Pixel coordinate grounding data:
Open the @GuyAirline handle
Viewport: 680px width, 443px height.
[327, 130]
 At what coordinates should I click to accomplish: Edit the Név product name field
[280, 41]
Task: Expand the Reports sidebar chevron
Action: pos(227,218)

• Required work: Type the records out again. Match them exactly.

• Solution:
Open the @GuyAirline handle
Viewport: 680px width, 443px height.
[327, 130]
 At what coordinates should I click to accomplish: Edit the Név product name field
[280, 41]
Task: Expand the Reports sidebar chevron
Action: pos(227,218)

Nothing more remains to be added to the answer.